Mitte September 1941 gab es zweierlei Änderungen: erstens änderte Hitler seine Strategie zur Lösung der „Judenfrage“ und befürwortete eine rasche, systematische, vom Staat kontrollierte Massendeportation der Juden aus dem Großdeutschen Reich (Deutschland, Österreich, Böhmen/Mähren), die seine politischen Berater aus Hamburg und Berlin, darunter auch Goebbels, vorschlugen. Zweitens sollte die Zwangsumsiedlung in den Osten vor dem Ende des Krieges mit der Sowjetunion abgeschlossen sein, wie aus einem Befehl ersichtlich wird, den Himmler am 17. September 1941 weitergab:
„Der Führer wünscht, daß möglichst bald das Altreich und das Protektorat vom Westen nach dem Osten von Juden geleert und befreit werden. Ich bin daher bestrebt, möglichst noch in diesem Jahr die Juden des Altreichs und des Protektorats zunächst einmal als erste Stufe in die vor zwei Jahren neu zum Reich gekommenen Ostgebiete zu transportieren, um sie im nächsten Frühjahr noch weiter nach dem Osten abzuschieben. Ich beabsichtige, in das Litzmannstädter Ghetto, das, wie ich höre, an Raum aufnahmefähig ist, rund 60.000 Juden des Altreichs und des Protektorats für den Winter zu verbringen.“
Die Befehle wurden schnell ausformuliert und sofort in die Tat umgesetzt. Jeder Transport musste mindestens tausend Menschen befördern. Die Transporte sollten sich zunächst hauptsächlich auf die großen Städten fokussieren, insbesondere in Berlin, wo im Jahr 1941 die meisten Juden (auch sehr viele Juden aus Themar) lebten.
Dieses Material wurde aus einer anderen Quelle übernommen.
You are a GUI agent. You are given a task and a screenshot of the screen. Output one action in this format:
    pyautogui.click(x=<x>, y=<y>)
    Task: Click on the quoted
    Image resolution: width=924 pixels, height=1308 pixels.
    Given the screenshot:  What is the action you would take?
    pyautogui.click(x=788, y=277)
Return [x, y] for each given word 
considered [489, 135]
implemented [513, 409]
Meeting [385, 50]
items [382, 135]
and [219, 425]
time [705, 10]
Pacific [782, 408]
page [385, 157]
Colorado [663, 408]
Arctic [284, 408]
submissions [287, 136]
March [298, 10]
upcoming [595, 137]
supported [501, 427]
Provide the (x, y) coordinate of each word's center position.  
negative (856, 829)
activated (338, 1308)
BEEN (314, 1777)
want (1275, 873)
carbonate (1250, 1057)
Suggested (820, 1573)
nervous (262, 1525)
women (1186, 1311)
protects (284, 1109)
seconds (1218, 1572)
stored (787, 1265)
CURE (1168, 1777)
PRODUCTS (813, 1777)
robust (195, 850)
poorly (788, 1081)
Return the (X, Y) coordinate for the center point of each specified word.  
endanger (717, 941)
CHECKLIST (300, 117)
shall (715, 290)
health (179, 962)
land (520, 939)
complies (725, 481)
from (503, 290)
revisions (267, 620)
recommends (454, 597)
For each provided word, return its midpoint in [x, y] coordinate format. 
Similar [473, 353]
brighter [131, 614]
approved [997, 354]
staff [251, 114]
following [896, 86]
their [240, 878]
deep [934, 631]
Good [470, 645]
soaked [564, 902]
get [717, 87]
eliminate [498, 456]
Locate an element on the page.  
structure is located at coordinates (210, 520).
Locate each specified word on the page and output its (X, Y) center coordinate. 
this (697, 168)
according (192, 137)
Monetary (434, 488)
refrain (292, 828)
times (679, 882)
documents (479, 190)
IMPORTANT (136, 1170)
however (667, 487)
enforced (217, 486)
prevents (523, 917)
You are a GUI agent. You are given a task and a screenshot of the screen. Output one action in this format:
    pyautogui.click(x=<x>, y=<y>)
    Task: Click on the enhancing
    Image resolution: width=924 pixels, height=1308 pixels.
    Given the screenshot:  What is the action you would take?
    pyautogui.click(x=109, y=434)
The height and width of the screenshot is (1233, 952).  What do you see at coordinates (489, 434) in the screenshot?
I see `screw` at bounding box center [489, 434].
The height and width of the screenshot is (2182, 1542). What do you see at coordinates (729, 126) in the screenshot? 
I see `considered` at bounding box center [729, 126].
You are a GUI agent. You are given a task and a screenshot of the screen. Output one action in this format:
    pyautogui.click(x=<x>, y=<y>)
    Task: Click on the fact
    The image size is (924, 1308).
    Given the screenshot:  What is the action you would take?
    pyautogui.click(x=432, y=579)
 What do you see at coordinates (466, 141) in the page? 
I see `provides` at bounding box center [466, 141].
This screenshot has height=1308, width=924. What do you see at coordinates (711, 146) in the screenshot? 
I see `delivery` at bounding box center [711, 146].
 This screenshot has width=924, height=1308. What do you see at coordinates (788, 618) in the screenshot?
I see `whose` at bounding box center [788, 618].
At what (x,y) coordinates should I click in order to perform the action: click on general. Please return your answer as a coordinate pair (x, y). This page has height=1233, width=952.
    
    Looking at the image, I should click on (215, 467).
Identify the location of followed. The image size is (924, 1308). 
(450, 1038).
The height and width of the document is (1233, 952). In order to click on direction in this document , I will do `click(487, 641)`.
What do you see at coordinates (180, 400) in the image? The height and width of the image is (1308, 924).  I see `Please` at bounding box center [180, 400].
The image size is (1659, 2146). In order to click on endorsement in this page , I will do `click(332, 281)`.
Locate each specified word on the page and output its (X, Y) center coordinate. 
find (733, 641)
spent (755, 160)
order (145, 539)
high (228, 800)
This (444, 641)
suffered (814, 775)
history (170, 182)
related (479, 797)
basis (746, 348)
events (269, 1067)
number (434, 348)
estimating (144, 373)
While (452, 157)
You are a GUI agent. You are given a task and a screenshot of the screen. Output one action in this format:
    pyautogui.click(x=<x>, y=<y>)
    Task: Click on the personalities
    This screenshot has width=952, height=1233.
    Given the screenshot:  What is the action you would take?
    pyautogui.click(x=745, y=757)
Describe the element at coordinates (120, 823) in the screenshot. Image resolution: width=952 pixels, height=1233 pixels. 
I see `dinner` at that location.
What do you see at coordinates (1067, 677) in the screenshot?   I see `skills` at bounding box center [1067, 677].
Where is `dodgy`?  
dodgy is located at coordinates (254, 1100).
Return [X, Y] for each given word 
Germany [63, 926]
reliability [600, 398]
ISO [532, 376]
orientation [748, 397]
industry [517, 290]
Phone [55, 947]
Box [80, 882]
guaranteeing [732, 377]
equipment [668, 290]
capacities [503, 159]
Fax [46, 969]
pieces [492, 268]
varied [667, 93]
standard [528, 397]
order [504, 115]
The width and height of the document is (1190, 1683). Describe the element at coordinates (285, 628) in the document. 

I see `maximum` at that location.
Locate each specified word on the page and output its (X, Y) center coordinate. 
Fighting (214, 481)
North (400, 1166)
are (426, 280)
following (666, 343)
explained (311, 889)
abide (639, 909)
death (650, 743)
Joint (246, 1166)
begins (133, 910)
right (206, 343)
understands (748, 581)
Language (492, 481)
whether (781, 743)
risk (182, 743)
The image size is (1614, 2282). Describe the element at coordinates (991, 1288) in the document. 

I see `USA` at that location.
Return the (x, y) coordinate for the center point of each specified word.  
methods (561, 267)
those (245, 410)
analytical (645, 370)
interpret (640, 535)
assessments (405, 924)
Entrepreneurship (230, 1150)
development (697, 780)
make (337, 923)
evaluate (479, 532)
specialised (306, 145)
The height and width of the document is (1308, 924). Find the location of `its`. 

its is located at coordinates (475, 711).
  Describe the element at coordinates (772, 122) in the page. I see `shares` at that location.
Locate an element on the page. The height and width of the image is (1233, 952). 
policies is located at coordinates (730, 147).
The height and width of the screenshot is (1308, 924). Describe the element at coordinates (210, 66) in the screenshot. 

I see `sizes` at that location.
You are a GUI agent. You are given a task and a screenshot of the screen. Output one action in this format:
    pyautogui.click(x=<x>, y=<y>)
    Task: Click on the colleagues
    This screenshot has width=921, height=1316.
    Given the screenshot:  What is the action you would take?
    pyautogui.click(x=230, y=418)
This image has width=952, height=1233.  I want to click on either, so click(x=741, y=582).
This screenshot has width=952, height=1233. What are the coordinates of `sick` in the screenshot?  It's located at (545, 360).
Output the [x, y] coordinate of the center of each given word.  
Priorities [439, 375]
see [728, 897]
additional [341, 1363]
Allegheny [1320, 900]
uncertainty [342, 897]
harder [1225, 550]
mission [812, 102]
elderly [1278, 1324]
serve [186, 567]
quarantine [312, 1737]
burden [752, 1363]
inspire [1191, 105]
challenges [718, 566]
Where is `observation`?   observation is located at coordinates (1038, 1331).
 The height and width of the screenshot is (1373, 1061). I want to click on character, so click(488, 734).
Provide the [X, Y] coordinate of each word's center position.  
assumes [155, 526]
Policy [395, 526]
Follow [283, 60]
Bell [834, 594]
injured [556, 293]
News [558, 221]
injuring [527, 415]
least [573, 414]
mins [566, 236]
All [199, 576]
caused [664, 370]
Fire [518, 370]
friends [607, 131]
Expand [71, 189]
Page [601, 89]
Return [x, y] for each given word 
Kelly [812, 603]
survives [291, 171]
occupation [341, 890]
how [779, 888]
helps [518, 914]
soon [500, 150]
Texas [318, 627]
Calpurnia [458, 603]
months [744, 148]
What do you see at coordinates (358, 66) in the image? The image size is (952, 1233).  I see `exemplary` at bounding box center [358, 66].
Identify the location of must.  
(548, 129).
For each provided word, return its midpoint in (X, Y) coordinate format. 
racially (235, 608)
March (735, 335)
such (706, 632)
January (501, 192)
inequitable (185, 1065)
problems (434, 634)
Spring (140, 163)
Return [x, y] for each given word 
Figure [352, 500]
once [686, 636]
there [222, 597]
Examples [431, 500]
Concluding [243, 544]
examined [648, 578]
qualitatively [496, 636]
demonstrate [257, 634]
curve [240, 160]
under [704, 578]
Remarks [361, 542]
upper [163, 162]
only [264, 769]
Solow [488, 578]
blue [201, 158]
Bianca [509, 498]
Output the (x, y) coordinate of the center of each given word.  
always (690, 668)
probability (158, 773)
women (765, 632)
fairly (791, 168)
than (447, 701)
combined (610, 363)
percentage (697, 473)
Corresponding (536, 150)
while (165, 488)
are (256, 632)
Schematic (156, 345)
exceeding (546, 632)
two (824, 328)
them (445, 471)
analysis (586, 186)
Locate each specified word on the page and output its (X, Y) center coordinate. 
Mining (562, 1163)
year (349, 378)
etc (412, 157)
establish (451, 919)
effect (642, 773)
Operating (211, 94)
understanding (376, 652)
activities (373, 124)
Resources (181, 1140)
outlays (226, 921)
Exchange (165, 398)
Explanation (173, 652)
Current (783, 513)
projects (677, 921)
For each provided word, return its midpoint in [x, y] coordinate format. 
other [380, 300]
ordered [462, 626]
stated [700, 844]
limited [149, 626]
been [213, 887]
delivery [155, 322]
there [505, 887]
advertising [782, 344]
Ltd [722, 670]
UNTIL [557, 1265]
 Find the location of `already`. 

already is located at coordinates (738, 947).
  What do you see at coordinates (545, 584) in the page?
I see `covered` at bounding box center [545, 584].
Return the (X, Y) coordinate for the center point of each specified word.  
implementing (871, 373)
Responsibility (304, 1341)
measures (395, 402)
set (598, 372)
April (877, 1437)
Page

Nur wenige Wochen später fuhren bereits die ersten Transporte in Richtung Ghetto Litzmannstadt: Am 15. Oktober 1941 verließ ein Transport mit über Tausend Juden Wien. Am 16. Oktober fuhr der erste Transport von Trier los — auf diesem Transport waren unter anderem auch zwei Mitglieder aus der Gemeinde Themar: Hugo und Eva Friedmann. Am 18. Oktober wurden rund Tausend Juden von Berlin deportiert. Bis zum 1. November 1941 war die erste Welle der Deportationen beendet — über 10 000 deutsche Juden waren ins Ghetto Litzmannstadt gebracht worden. Sie kamen vorwiegend aus großen Städten wie Berlin, Frankfurt, Hamburg, Düsseldorf und Köln. Danach wurden die Juden in die Ghettos in den besetzten baltischen Staaten gebracht: Riga in Lettland, Kaunas in Litauen und Minsk in Weißrussland.
Ende 1941, d.h. noch vor der Wannseekonferenz und der Errichtung der Vernichtungslager in Treblinka, Sobibor, Belzec und Auschwitz, wurden über 30 000 deutsche Juden in die Ghettos im Osten deportiert. Dort starben die Menschen an Folgen von Hunger, Kälte oder Krankheiten. Viele wurden auch von den Einsatztruppen oder anderen deutschen Militäreinheiten ermordet. Diejenigen, die bis dahin überlebt hatten, erwarteten ein Schicksal, das zu diesem Zeitpunkt noch ungewiss war. Es ist natürlich fraglich, was passiert wäre, wenn Deutschland den Krieg gegen die Sowjetunion gewonnen hätte. Möglicherweise hätten die Nazis dann die deutschen Juden anstelle der bis dahin ermordeten sowjetischen Juden angesiedelt, oder sie hätten sie weiter in den Osten nach Sibirien abgedrängt. Anderseits bot die Ermordung der jüdischen Menschen durch Gas den Nazis eine einfache Alternative, wie sie ihr „Problem“ lösen konnten.
Die Geschichten der Mitglieder der jüdischen Familien aus Themar, die 1941 deportiert wurden, geben uns eine zusätzliche Perspektive, aus der wir die Geschichte des Genozids betrachten können.